その言葉は、いずれライサンダー自身が苦しむことになる――そう告げているに等しかった。

「処刑には、私が執行人を手配いたします」

「いや、ダメだ」

ライサンダーは、きっぱりと言い切った。

「ただの罪人ならともかく、こいつらは――俺の弟の尊厳に手を伸ばした連中だ。

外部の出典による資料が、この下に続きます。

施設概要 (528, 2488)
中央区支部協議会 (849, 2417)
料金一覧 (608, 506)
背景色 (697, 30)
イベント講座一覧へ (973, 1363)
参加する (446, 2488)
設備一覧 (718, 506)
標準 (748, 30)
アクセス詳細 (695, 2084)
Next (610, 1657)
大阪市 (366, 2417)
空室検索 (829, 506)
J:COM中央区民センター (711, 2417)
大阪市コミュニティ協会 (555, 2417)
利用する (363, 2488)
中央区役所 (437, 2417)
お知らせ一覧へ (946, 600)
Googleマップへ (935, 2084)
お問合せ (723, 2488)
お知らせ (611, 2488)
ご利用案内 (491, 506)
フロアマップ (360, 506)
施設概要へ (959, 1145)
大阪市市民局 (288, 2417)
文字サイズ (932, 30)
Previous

それを自分の手で裁けないようでは、王太子の面目が立たないだろう?」

静かな声だったが、そこに揺らぎはない。

逃げ道を、一つずつ塞ぐ言葉だった。

その瞬間、マクシミリアンは悟った。

彼が求めている答えを。

「……私が、やります」

そう告げた自分の声が、地下牢に重く落ちる。

それは決意であり、同時に、王家に生まれた者としての避けがたい役割の受諾でもあった。

ライサンダーは、その言葉を聞いて、ようやく満足そうに口角を上げた。

――王になるとは、選び続けることだ。

守るために、奪うことを。

そして、その責を、誰にも預けず、自らの手で背負うことを。

地下牢の冷たい空気の中で、マクシミリアンは静かに息を吸った。

もう、後戻りはできない。

それを聞いて、ライサンダーはわざとらしく目を見開いてみせた。

「本当か?」

「……はい。」

「まあ、少しずつ慣らしていくのも悪くはないだろう。最近は女色に夢中で、剣なんてほとんど握っていないと聞いたしな。」

ライサンダーは、軽い足取りでマクシミリアンのそばへと歩み寄った。